NEW SECTION. Sec. 43. Sections 2, 5 through 12, 14, 19, 23 through 27, 32, 33, 35, 36, 40, and 41 of this act apply only to offenses committed on or after the effective date of this section.
NEW SECTION. Sec. 44. (1) Sections 16 and 17 of this act shall take effect June 30, 1996.
(2) Sections 1 through 3, 5 through 15, and 18 through 43 of this act shall take effect July 1, 1996.
(3) Section 4 of this act is necessary for the immediate preservation of the public peace, health, or safety, or support of the state government and its existing public institutions, and shall take effect immediately.
Sec. 45. 1995 c 269 s 3603 (uncodified) is amended to read as follows:
Section 301 of this act
shall take effect June 30, ((1997)) 1996.
NEW SECTION. Sec. 46. Sections 12, 40, and 41 of this act shall expire June 30, 1998.
NEW SECTION. Sec. 47. If any provision of this act or its application to any person or circumstance is held invalid, the remainder of the act or the application of the provision to other persons or circumstances is not affected.
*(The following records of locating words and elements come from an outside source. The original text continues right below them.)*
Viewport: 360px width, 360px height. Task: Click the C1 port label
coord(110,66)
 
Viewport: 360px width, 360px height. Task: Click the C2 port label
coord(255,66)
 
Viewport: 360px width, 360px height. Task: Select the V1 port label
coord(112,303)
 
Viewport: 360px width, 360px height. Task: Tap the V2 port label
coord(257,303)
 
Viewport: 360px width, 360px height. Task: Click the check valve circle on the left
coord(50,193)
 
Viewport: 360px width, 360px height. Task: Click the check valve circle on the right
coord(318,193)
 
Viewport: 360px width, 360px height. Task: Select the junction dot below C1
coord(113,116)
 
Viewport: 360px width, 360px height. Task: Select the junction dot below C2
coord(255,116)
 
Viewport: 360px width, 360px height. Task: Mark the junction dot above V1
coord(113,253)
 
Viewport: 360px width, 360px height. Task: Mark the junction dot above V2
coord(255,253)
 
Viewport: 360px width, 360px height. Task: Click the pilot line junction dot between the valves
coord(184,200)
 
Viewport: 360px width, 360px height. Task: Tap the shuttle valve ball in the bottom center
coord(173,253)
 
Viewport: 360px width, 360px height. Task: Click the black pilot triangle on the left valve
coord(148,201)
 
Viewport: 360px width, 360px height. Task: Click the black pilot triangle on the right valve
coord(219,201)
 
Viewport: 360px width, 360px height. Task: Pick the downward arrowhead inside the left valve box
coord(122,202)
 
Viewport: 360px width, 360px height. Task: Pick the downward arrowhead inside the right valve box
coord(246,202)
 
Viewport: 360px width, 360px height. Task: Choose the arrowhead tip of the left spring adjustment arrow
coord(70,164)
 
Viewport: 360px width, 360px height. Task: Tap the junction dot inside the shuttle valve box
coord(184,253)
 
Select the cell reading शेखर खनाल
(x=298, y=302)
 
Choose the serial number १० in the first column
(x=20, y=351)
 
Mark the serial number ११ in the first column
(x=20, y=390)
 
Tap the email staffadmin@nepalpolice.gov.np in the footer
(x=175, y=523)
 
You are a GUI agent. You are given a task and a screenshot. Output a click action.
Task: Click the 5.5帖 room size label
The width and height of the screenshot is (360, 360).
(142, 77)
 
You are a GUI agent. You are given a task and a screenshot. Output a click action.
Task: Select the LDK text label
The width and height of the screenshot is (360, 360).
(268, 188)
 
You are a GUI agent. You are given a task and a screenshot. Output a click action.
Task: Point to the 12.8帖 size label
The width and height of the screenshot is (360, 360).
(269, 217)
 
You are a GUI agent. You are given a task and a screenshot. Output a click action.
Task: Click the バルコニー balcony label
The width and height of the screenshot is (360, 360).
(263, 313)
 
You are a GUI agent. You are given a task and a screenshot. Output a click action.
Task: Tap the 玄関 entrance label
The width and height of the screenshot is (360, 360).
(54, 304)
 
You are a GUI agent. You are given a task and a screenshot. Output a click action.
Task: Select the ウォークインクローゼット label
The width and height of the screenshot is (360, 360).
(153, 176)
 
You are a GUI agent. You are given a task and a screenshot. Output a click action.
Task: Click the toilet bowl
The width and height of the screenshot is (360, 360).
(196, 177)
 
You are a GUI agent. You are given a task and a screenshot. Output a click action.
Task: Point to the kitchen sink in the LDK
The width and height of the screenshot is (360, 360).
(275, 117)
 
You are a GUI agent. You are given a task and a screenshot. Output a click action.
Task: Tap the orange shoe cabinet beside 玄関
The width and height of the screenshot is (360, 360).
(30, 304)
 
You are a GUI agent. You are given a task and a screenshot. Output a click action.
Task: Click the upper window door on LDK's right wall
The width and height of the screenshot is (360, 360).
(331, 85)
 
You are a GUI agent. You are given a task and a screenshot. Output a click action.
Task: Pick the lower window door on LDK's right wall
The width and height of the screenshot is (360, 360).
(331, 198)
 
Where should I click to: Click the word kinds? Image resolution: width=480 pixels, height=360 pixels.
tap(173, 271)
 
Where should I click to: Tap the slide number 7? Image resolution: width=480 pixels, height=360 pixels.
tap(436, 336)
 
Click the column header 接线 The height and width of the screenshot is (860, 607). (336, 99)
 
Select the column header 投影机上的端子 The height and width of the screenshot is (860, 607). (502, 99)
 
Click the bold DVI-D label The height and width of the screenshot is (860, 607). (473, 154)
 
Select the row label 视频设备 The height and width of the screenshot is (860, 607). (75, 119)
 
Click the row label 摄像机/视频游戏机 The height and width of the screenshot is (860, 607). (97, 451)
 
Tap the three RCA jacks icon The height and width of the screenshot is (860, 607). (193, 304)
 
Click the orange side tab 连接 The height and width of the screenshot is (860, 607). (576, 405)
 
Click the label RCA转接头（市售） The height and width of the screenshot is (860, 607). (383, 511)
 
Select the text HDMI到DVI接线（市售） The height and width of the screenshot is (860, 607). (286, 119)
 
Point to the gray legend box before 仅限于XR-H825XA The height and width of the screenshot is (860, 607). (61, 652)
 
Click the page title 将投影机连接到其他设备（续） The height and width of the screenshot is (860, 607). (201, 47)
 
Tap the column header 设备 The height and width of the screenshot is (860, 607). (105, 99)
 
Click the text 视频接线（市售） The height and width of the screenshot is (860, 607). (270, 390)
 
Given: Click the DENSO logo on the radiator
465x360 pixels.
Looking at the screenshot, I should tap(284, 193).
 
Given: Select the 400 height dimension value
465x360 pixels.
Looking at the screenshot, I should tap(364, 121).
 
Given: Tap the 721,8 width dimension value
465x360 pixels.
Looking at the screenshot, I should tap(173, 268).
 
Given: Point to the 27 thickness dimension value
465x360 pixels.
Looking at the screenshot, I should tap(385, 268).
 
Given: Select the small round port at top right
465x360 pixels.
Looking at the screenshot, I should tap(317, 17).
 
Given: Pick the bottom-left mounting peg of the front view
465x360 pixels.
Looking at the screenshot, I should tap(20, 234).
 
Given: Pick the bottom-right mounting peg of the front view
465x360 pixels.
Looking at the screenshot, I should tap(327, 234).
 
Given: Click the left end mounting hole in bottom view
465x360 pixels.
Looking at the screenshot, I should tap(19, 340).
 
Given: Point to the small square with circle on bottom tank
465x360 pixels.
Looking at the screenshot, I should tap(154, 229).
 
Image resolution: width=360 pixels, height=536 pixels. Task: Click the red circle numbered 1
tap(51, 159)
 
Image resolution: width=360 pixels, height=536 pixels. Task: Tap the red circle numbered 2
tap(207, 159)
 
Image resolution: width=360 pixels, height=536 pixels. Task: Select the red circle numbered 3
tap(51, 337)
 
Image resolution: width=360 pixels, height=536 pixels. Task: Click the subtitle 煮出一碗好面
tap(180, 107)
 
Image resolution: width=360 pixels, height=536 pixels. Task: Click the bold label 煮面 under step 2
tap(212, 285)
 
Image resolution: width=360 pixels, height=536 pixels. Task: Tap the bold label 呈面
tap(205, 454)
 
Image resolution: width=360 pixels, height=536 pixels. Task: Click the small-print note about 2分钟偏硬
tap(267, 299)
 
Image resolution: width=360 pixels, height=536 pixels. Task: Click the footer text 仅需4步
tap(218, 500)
NEW SECTION. Sec. 48. If specific funding for the purposes of section 37 of this act, referencing section 37 of this act by bill and section number, is not provided by June 30, 1996, in the omnibus appropriations act, section 37 of this act shall be null and void."
E2SHB 2219 - S COMM AMD
By Committee on Ways & Means
ADOPTED AS AMENDED 2/29/96
On page 1, line 1 of the title, after "offenders;" strike the remainder of the title and insert "amending RCW 5.60.060, 9.94A.040, 9.94A.060, 9.94A.130, 9.94A.390, 13.40.010, 13.40.025, 13.40.027, 13.40.030, 13.40.0357, 13.40.045, 13.40.050, 13.40.060, 13.40.080, 13.40.110, 13.40.120, 13.40.125, 13.40.130, 13.40.150, 13.40.160, 13.40.190, 13.40.210, 13.50.010, 13.50.050, 35.20.030, and 72.09.300; amending 1995 c 269 s 3603 (uncodified); reenacting and amending RCW 9.94A.030, 9.94A.360, 13.04.030, and 13.40.020; adding new sections to chapter 9A.44 RCW; adding a new section to chapter 13.04 RCW; adding new sections to chapter 13.40 RCW; adding a new section to chapter 28A.225 RCW; creating new sections; prescribing penalties; providing effective dates; providing an expiration date; and declaring an emergency."